Erwan Ruty, fondateur de Ressources Urbaines, explique d’ailleurs qu’il a créé son agence de presse en ligne parce “qu’un certain nombre de gens issus des quartiers constataient que les médias dominants les maltraitaient”.

“Pour se réformer, les médias doivent prendre conscience que la société évolue”, juge Nordine Nabili, ancien rédacteur en chef du Bondy Blog, aujourd’hui directeur de l’antenne de l’Ecole supérieure de journalisme de Lille (ESJ), inaugurée mercredi à Bondy (Seine-Saint-Denis).

“C’est vrai que nous avons, ici et là, traité le sujet de matière chaotique”, admet Hervé Brusini, rédacteur en chef du journal de 20H, sur France 2. Mais “contrairement à ce que l’on pourrait croire, ce n’est pas un sujet que l’on traite par-dessus la jambe”.

En témoignent, selon lui, la sélection des équipes envoyées sur le terrain, le souci d’éviter “le cliché de la banlieue” et beaucoup d’efforts pour “banaliser” la représentation des .

“Nous sommes victimes d’une catégorie qui a été instaurée comme étant un problème de société (…) et qui a façonné les esprits, aussi bien des électeurs, des citoyens que des journalistes”, explique-t-il à l’AFP.

“Je pense qu’on sous-traite les banlieues plutôt qu’on les maltraite”, nuance également Luc Bronner, titulaire de la rubrique banlieue, créée au Monde après les émeutes de 2005, qui ont marqué le “début d’une évolution positive”, en la matière, selon lui.

“On a tendance à se focaliser sur les faits divers, que l’on transforme parfois en phénomènes de société, et à laisser de côté les problèmes structurels, les problème de fond”: l’urbanisme, la politique de la ville, regrette-t-il dans un entretien à l’AFP.

Inévitable, juge Edouard Zambeaux, producteur du magazine Périphéries sur France Inter : “les habitants des quartiers n’ont pas d’attachée de presse”. En outre, “la banlieue est sociologiquement assez lointaine d’une salle de rédaction”, dominée par les cadres blancs des centre-villes, dit-il.

Lui qui voit dans la banlieue “un terrain d’investigation comme un autre”, déplore que son “traitement médiatique s’opère selon un mouvement de balancier qui oscille entre +la banlieue, c’est dangereux+ et, pour se rattraper, +la banlieue c’est merveilleux”.

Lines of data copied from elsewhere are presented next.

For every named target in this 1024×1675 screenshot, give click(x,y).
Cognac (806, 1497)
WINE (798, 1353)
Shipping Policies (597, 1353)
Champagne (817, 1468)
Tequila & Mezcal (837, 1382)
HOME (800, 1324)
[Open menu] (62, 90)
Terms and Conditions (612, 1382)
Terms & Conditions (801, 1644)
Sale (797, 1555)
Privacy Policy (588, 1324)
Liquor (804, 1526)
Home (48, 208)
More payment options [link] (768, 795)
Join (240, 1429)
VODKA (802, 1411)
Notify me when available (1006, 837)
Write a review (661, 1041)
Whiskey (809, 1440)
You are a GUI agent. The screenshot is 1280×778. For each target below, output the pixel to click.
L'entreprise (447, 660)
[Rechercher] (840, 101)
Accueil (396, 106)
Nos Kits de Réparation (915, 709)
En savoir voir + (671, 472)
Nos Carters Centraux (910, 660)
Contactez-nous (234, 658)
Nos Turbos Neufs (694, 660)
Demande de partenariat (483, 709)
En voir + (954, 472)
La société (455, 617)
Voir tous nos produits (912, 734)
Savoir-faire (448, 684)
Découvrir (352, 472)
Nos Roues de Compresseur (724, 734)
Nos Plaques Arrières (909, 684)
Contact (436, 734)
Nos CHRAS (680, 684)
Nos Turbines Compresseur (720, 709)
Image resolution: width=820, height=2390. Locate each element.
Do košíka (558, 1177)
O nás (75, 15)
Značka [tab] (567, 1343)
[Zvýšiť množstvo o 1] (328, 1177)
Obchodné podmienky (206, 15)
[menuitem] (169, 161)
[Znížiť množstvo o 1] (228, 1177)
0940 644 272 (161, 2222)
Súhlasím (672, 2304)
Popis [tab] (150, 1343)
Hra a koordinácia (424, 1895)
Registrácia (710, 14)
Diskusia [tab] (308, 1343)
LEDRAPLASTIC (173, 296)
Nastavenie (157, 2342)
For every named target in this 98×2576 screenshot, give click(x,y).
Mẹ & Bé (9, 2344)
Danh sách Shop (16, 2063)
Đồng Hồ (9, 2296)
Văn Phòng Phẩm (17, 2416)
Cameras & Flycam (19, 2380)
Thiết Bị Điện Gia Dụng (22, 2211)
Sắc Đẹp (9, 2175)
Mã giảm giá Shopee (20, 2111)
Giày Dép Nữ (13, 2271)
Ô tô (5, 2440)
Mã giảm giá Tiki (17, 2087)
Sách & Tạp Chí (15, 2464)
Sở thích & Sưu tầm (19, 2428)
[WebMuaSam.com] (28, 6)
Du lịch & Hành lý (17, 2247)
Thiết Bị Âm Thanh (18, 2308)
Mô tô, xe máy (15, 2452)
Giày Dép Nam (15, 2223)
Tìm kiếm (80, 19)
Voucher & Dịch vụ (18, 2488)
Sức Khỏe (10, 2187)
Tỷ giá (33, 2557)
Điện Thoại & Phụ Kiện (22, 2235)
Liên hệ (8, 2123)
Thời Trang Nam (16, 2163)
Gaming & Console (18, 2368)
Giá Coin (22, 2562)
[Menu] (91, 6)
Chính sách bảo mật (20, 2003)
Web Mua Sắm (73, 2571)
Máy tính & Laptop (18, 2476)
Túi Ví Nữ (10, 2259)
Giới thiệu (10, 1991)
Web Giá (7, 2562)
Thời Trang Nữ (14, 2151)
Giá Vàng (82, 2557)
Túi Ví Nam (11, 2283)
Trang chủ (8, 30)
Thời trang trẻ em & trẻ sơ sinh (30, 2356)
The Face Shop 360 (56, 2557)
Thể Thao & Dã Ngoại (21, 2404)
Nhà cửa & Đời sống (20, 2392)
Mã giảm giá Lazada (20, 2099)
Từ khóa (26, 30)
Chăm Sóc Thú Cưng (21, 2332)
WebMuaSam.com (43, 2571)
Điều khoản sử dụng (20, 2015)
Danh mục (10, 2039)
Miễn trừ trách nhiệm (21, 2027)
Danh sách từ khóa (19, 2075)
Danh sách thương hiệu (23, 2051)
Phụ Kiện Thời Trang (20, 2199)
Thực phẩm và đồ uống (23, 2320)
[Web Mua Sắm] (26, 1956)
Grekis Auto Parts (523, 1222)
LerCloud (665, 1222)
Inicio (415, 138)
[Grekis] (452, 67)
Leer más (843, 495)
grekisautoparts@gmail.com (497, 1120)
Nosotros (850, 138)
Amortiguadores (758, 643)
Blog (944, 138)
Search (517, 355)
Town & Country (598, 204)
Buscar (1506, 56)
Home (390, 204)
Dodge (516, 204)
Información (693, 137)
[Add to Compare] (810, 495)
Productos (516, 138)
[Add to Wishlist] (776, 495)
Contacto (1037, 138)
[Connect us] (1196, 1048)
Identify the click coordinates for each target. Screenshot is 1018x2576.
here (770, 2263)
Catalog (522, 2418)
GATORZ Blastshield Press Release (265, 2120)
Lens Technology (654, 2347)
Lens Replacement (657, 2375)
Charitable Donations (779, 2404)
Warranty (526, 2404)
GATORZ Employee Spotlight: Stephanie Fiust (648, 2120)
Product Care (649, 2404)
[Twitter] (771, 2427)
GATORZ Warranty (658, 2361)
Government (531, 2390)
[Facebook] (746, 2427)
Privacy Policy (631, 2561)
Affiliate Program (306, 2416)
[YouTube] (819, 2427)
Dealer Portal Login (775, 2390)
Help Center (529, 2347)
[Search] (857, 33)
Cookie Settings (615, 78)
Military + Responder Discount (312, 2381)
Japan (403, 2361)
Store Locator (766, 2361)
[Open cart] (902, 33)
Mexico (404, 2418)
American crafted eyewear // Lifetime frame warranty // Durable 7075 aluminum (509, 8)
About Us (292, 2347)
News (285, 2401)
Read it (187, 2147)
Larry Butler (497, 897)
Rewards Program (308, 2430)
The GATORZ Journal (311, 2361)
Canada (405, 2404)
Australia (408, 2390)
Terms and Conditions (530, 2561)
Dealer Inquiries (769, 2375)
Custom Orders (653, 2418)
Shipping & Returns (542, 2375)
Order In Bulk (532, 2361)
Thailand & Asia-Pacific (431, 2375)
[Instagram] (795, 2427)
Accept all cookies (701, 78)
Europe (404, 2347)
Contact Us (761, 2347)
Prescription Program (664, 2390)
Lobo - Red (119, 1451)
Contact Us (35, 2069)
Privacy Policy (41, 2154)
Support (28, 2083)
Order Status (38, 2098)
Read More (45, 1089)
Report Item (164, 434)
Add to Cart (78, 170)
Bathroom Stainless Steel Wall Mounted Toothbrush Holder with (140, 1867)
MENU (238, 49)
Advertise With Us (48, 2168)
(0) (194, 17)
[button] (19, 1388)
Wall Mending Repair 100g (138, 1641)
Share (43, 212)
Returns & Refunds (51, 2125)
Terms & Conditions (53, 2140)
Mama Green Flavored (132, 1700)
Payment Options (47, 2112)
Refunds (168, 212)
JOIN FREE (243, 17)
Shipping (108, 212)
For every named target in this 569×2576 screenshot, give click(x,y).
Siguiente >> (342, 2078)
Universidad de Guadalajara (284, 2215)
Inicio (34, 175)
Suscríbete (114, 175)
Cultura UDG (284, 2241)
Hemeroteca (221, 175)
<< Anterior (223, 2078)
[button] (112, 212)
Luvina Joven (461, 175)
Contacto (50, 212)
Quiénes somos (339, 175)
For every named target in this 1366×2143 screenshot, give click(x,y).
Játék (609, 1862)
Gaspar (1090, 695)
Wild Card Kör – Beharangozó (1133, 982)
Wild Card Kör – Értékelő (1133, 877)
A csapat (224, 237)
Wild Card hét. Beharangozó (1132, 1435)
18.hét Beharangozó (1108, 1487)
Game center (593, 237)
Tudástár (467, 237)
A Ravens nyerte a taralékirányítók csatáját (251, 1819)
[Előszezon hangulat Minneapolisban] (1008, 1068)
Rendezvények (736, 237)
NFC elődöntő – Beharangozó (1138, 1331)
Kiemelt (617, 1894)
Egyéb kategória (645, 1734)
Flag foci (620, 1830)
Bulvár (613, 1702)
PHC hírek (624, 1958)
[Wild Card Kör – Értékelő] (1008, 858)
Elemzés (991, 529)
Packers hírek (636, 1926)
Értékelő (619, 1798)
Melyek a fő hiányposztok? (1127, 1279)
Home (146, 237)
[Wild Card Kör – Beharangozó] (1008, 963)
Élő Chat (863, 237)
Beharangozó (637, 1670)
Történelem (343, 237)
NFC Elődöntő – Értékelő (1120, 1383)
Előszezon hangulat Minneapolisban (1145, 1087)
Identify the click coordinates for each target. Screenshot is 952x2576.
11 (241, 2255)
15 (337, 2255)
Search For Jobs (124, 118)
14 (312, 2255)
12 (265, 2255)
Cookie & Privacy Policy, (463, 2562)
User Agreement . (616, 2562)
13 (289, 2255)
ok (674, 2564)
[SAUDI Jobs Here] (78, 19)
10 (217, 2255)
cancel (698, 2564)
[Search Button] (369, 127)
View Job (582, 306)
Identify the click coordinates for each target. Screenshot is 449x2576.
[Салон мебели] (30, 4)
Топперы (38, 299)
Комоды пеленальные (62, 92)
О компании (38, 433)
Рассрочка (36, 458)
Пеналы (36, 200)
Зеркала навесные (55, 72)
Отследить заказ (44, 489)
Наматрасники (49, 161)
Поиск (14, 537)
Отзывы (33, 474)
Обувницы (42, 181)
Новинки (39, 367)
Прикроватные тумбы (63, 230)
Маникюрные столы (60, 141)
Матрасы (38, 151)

Pour autant, les journalistes ne veulent pas être les seuls à se remettre en question. “Il ne faut pas passer sous silence qu’il est parfois extrêmement difficile de réaliser des reportages en banlieue”, rappelle Hervé Brusini, citant les risques de vols et d’agressions.

“Il faut aussi que les jeunes de banlieue soient un peu moins conformes à la caricature qu’ils pensent que nous avons d’eux”, ajoute Edouard Zambeaux, car “en général le jeune de banlieue joue au jeune de banlieue”.